I’ve Got A New one For You, I’m Still Having Doubts


I was in a shop the other day and as I was leaving I saw a man in the queue, patiently waiting to pay for his purchases and he had a birth mark on the left side of his face. A horrendous birthmark on the side of his face. It covered his entire left hand side of his face an was three shades of purple, really dark almost black purple, a bright Barney the Dinosaur purple and some light purple. I have seen people with birthmarks on their faces before but this was terrible.

Imagine if you were a woman and you met this guy at a nightclub or a pub.

‘Hello,’ he would say.

‘Ahhhhhhh,’ she would scream. ‘Why have you got a tattoo on your face?’

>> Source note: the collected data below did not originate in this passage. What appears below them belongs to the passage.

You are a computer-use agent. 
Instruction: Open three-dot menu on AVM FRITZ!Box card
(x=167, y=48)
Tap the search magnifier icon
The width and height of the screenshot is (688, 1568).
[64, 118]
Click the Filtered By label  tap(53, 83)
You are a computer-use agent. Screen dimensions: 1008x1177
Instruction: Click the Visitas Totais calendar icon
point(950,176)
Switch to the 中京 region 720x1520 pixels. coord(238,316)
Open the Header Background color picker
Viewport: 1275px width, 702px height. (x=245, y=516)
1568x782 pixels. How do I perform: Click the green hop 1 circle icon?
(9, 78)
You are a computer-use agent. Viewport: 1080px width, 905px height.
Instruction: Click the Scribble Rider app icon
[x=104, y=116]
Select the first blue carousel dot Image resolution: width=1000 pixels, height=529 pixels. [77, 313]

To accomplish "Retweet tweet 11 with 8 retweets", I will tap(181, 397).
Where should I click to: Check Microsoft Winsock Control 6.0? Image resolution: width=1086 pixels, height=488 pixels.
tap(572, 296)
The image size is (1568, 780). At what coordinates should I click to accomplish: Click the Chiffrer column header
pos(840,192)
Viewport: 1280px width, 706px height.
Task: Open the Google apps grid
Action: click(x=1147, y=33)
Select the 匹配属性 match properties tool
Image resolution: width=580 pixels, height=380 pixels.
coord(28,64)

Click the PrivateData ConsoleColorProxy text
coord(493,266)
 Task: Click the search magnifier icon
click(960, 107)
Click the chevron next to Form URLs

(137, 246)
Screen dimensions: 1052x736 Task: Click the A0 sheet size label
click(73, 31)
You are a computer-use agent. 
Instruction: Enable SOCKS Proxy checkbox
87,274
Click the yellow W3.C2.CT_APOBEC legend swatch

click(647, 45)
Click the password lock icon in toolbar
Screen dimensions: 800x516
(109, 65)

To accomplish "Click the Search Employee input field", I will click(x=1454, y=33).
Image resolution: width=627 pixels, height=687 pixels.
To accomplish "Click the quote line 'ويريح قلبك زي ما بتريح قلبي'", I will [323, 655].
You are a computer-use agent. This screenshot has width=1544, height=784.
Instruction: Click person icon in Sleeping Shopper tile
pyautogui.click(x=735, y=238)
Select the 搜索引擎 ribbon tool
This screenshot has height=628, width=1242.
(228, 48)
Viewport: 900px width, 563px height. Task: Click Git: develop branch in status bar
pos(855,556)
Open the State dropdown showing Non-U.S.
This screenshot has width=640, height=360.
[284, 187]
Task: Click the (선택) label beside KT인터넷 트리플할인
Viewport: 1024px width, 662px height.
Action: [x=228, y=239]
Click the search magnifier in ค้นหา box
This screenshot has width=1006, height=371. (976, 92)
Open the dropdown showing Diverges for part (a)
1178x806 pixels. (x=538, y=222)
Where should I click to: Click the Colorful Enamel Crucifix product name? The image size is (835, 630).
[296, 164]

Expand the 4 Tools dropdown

‘It’s a birthmark,’ he would say and years of sadness, bullying, rejection and humiliation would creep into his eyes as he blinked back the tears.

‘Jesus Christ,’ she would reply, ‘What made you get a tattoo of  a birthmark on your face?’

Or she could ask him how long he had it.

That would be funny awful.

If there is anything worse than a birthmark it has to be people who are inflicted with the condition that makes them want to juggle things like brightly coloured balls or apples. They  do it. Then they look at you expecting you to be impressed. I’m not four years old. Unless you can blow smoke-rings out of your vagina while bending over backwards I am not even remotely entertained by your antics. Besides I have these wonderful things in my shithole house called shelves, so when I am in the mood to keep three or four things in the air simultaneously, I use them instead.